La Quinzaine de la Poésie Féminine est une série d’activités virtuelles visant à valoriser la création littéraire des femmes, notamment la poésie à travers le monde. Pour ce cinquième jour de ce grand festival, nous vous offrons une balade dans le sillage de Carole Carcillo Mesrobian, poète, critique littéraire, revuiste et performeuse. Ses poèmes évoquent ce déroulé d’un temps mort, d’une vie entre parenthèses, celle où le peur a figé l’avenir.

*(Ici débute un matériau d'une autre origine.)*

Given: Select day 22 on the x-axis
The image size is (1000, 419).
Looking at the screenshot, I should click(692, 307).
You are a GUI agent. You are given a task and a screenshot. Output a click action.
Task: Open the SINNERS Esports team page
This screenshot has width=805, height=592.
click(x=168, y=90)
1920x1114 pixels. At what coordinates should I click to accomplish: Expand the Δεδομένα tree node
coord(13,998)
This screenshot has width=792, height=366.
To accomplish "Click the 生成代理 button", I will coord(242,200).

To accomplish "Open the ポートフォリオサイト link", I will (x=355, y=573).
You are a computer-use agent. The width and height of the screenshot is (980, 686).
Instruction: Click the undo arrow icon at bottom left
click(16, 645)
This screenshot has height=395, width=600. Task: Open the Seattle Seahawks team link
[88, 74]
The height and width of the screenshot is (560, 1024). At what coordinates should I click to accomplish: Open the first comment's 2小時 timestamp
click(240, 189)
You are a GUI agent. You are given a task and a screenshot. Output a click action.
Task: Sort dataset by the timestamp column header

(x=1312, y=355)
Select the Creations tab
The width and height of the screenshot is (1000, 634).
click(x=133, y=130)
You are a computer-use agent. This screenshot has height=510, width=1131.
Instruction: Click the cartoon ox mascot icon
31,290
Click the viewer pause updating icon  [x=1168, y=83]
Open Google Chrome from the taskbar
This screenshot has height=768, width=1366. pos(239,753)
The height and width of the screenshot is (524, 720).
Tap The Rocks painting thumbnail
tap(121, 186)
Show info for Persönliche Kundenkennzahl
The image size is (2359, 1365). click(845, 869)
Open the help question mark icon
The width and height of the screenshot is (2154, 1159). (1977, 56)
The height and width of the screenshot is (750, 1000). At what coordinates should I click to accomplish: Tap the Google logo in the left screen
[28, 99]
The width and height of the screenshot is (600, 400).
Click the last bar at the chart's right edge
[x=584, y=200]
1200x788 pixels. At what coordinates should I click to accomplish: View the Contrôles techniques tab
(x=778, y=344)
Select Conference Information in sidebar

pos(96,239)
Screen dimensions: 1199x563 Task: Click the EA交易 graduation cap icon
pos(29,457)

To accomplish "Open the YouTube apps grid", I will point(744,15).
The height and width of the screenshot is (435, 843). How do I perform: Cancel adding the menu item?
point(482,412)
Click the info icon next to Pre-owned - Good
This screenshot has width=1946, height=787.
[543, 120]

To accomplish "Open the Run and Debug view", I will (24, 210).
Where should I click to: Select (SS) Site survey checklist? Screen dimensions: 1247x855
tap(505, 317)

La chandelle presque plane

vivace encore 

dessine les volutes de ton corps sur l’absence de bruit

ta maison n’a plus de chemin

tu explores la nuit

comme la barque au creux de l’aube

tu es de celles qui demeurent

le safran du blé uni à l’horizon

une sentinelle éphémère

endormie de violence épaisse comme on se tait 

tu éclabousses les ombres et ramasses la pluie

ta trace est une traine

comme chaque instant t’empoigne

et fait ailleurs rêver son vol

dans les instants du ciel

il n’y a plus d’endroit où revient le sommeil

exactement comme on survit

au point central d’un seuil qui n’ouvre plus que sur l’espace

de ta disparition


ton triangle à l’envers mesure la trace pigmentée d’un volcan soufrière

tu te nommes   

d’une peau d’encre nue sur le ventre immaculé du vent

qui se soulève à chaque pli d’air 

froissé sous cette obstination de vie

où bruissent les quelques traces surnuméraires

de cette traversée du peuple vif femme

évaporé dans la géode cristalline

de ton regard

et cette terre obscure la glaise de ton corps

enfante l’espace des mondes

enceinte de ce qui bat de vie

à travers toutes tes dunes 

la carte flaque opaque de bruits lourds

des asservissements

avalés par les lianes de peau creuse de tes rêves


cette panse opaque

secouée comme un boulier démiurge

la mémoire

vrac et lourde

et ronde sur le flou de tes joues de labeur

sur le pli de ta bouche qui dit

dedans 

presque un murmure

le trait de la douleur

que tu avales 

comme distant des étoiles

lorsque tes mains de vie dévident l’impuissance

féroce et barbelée d’exister ailleurs

que dans l’envers

de l’aplat d’heures

à crasse démesurée te taire

dans l’obligation de ceci

avaler ta mémoire

de demie moindre ammoniaquée

femme

où comme rien 

on prie mourir 

plutôt qu’ailleurs


À PROPOS DE L’AUTEURE :

Carole Carcillo Mesrobian est professeure de Lettres Modernes et Classiques. Elle est poète, critique littéraire, revuiste et performeuse. Elle poursuit des recherches au sein de l’école doctorale de Littérature et Art de l’Université Denis Diderot. Elle est l’auteure de dix recueils de poésie, chez notamment les Éditions du Cygne, les Éditions du Littéraire, PhB éditions,  les éditions Transignum, Z4 éditions, et a participé à des ouvrages collectifs et à des anthologies.

Parallèlement elle publie de nombreux textes ainsi que des critiques sur des revues papier et numériques. Auprès de Marilyne Bertoncini elle co-dirige la revue de poésie en ligne Recours au poème depuis 2016. Elle est secrétaire générale des éditions Transignum depuis 2020, auprès de Wanda Mihuleac et d’Eva Gallizzi.